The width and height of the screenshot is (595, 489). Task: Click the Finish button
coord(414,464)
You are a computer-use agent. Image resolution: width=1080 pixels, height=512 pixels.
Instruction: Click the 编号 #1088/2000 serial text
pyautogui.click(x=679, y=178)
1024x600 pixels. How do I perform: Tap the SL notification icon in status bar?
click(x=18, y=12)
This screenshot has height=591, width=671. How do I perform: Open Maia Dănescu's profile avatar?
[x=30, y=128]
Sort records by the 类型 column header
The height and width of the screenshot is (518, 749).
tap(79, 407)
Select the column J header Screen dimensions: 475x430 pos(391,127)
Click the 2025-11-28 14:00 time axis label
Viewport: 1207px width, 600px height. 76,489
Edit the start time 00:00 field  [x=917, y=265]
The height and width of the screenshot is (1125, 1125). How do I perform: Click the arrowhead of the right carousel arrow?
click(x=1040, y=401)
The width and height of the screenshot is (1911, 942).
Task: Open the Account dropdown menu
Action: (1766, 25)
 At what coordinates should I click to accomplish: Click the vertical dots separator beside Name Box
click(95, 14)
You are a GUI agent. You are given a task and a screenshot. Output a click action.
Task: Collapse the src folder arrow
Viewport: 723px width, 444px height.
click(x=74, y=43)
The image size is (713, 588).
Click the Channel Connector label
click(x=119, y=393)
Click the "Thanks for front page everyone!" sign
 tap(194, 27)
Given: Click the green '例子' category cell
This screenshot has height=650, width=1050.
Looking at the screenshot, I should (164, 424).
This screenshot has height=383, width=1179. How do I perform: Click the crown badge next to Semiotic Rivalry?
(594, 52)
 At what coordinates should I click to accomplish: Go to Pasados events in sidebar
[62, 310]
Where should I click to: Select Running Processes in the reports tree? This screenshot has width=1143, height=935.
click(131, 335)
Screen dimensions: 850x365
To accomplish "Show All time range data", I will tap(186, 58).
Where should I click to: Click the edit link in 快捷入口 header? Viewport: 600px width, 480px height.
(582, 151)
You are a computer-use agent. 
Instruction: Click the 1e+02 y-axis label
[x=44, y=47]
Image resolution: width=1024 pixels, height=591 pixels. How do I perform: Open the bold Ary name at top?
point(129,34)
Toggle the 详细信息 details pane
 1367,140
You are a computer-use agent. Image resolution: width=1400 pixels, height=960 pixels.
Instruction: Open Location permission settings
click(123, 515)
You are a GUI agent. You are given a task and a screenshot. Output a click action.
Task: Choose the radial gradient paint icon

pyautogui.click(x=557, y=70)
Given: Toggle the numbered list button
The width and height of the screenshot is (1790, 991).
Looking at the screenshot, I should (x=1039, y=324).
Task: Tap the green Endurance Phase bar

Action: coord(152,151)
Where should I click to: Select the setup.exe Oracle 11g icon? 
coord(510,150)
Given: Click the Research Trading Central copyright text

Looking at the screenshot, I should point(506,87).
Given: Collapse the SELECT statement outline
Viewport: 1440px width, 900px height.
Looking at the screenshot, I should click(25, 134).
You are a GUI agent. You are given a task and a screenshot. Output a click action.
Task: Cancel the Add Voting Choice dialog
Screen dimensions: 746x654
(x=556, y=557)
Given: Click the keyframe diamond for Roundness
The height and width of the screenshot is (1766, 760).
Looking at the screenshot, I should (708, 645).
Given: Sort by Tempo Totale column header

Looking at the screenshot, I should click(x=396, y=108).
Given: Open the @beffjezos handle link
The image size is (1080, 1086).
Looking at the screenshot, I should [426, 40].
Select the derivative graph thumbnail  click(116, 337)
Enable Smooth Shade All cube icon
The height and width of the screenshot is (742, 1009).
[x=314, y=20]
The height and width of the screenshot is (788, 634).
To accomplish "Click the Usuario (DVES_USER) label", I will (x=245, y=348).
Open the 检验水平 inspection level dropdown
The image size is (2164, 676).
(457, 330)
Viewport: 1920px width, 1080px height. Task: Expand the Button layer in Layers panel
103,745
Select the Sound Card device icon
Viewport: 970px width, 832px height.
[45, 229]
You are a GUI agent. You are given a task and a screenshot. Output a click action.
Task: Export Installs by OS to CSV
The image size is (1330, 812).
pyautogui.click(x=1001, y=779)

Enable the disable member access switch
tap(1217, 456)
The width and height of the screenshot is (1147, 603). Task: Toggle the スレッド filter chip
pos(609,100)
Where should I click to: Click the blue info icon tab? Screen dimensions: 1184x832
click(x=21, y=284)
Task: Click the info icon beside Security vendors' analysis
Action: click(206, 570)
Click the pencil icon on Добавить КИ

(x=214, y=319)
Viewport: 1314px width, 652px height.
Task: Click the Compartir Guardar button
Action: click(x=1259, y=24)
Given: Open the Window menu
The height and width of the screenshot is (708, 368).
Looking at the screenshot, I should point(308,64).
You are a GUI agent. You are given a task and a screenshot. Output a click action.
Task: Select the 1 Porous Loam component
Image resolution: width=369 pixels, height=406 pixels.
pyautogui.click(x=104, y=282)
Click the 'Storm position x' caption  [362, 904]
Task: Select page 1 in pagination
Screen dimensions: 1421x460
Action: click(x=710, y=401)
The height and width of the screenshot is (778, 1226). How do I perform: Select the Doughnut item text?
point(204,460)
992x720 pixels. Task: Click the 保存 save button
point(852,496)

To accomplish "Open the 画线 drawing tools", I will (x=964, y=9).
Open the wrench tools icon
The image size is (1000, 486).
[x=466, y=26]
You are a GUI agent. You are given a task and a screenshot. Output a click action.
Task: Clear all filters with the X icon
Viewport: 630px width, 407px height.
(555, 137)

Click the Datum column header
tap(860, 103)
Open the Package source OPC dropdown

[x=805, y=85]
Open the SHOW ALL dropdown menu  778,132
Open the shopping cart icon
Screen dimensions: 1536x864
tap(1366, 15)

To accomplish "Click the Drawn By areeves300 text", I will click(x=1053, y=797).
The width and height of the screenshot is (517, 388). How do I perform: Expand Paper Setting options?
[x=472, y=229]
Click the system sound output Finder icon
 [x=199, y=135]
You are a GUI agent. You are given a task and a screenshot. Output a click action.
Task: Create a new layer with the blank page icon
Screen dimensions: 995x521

============================================================

■ **Work to complete**
Whatever appears in the data above should be set down again exactly.

■ **Answer section**
The width and height of the screenshot is (595, 489). Task: Click the Finish button
coord(414,464)
You are a computer-use agent. Image resolution: width=1080 pixels, height=512 pixels.
Instruction: Click the 编号 #1088/2000 serial text
pyautogui.click(x=679, y=178)
1024x600 pixels. How do I perform: Tap the SL notification icon in status bar?
click(x=18, y=12)
This screenshot has height=591, width=671. How do I perform: Open Maia Dănescu's profile avatar?
[x=30, y=128]
Sort records by the 类型 column header
The height and width of the screenshot is (518, 749).
tap(79, 407)
Select the column J header Screen dimensions: 475x430 pos(391,127)
Click the 2025-11-28 14:00 time axis label
Viewport: 1207px width, 600px height. 76,489
Edit the start time 00:00 field  [x=917, y=265]
The height and width of the screenshot is (1125, 1125). How do I perform: Click the arrowhead of the right carousel arrow?
click(x=1040, y=401)
The width and height of the screenshot is (1911, 942).
Task: Open the Account dropdown menu
Action: (1766, 25)
 At what coordinates should I click to accomplish: Click the vertical dots separator beside Name Box
click(95, 14)
You are a GUI agent. You are given a task and a screenshot. Output a click action.
Task: Collapse the src folder arrow
Viewport: 723px width, 444px height.
click(x=74, y=43)
The image size is (713, 588).
Click the Channel Connector label
click(x=119, y=393)
Click the "Thanks for front page everyone!" sign
 tap(194, 27)
Given: Click the green '例子' category cell
This screenshot has height=650, width=1050.
Looking at the screenshot, I should (164, 424).
This screenshot has height=383, width=1179. How do I perform: Click the crown badge next to Semiotic Rivalry?
(594, 52)
 At what coordinates should I click to accomplish: Go to Pasados events in sidebar
[62, 310]
Where should I click to: Select Running Processes in the reports tree? This screenshot has width=1143, height=935.
click(131, 335)
Screen dimensions: 850x365
To accomplish "Show All time range data", I will tap(186, 58).
Where should I click to: Click the edit link in 快捷入口 header? Viewport: 600px width, 480px height.
(582, 151)
You are a computer-use agent. 
Instruction: Click the 1e+02 y-axis label
[x=44, y=47]
Image resolution: width=1024 pixels, height=591 pixels. How do I perform: Open the bold Ary name at top?
point(129,34)
Toggle the 详细信息 details pane
 1367,140
You are a computer-use agent. Image resolution: width=1400 pixels, height=960 pixels.
Instruction: Open Location permission settings
click(123, 515)
You are a GUI agent. You are given a task and a screenshot. Output a click action.
Task: Choose the radial gradient paint icon

pyautogui.click(x=557, y=70)
Given: Toggle the numbered list button
The width and height of the screenshot is (1790, 991).
Looking at the screenshot, I should (x=1039, y=324).
Task: Tap the green Endurance Phase bar

Action: coord(152,151)
Where should I click to: Select the setup.exe Oracle 11g icon? 
coord(510,150)
Given: Click the Research Trading Central copyright text

Looking at the screenshot, I should point(506,87).
Given: Collapse the SELECT statement outline
Viewport: 1440px width, 900px height.
Looking at the screenshot, I should click(25, 134).
You are a GUI agent. You are given a task and a screenshot. Output a click action.
Task: Cancel the Add Voting Choice dialog
Screen dimensions: 746x654
(x=556, y=557)
Given: Click the keyframe diamond for Roundness
The height and width of the screenshot is (1766, 760).
Looking at the screenshot, I should (708, 645).
Given: Sort by Tempo Totale column header

Looking at the screenshot, I should click(x=396, y=108).
Given: Open the @beffjezos handle link
The image size is (1080, 1086).
Looking at the screenshot, I should [426, 40].
Select the derivative graph thumbnail  click(116, 337)
Enable Smooth Shade All cube icon
The height and width of the screenshot is (742, 1009).
[x=314, y=20]
The height and width of the screenshot is (788, 634).
To accomplish "Click the Usuario (DVES_USER) label", I will (x=245, y=348).
Open the 检验水平 inspection level dropdown
The image size is (2164, 676).
(457, 330)
Viewport: 1920px width, 1080px height. Task: Expand the Button layer in Layers panel
103,745
Select the Sound Card device icon
Viewport: 970px width, 832px height.
[45, 229]
You are a GUI agent. You are given a task and a screenshot. Output a click action.
Task: Export Installs by OS to CSV
The image size is (1330, 812).
pyautogui.click(x=1001, y=779)

Enable the disable member access switch
tap(1217, 456)
The width and height of the screenshot is (1147, 603). Task: Toggle the スレッド filter chip
pos(609,100)
Where should I click to: Click the blue info icon tab? Screen dimensions: 1184x832
click(x=21, y=284)
Task: Click the info icon beside Security vendors' analysis
Action: click(206, 570)
Click the pencil icon on Добавить КИ

(x=214, y=319)
Viewport: 1314px width, 652px height.
Task: Click the Compartir Guardar button
Action: click(x=1259, y=24)
Given: Open the Window menu
The height and width of the screenshot is (708, 368).
Looking at the screenshot, I should point(308,64).
You are a GUI agent. You are given a task and a screenshot. Output a click action.
Task: Select the 1 Porous Loam component
Image resolution: width=369 pixels, height=406 pixels.
pyautogui.click(x=104, y=282)
Click the 'Storm position x' caption  [362, 904]
Task: Select page 1 in pagination
Screen dimensions: 1421x460
Action: click(x=710, y=401)
The height and width of the screenshot is (778, 1226). How do I perform: Select the Doughnut item text?
point(204,460)
992x720 pixels. Task: Click the 保存 save button
point(852,496)

To accomplish "Open the 画线 drawing tools", I will (x=964, y=9).
Open the wrench tools icon
The image size is (1000, 486).
[x=466, y=26]
You are a GUI agent. You are given a task and a screenshot. Output a click action.
Task: Clear all filters with the X icon
Viewport: 630px width, 407px height.
(555, 137)

Click the Datum column header
tap(860, 103)
Open the Package source OPC dropdown

[x=805, y=85]
Open the SHOW ALL dropdown menu  778,132
Open the shopping cart icon
Screen dimensions: 1536x864
tap(1366, 15)

To accomplish "Click the Drawn By areeves300 text", I will click(x=1053, y=797).
The width and height of the screenshot is (517, 388). How do I perform: Expand Paper Setting options?
[x=472, y=229]
Click the system sound output Finder icon
 [x=199, y=135]
You are a GUI agent. You are given a task and a screenshot. Output a click action.
Task: Create a new layer with the blank page icon
Screen dimensions: 995x521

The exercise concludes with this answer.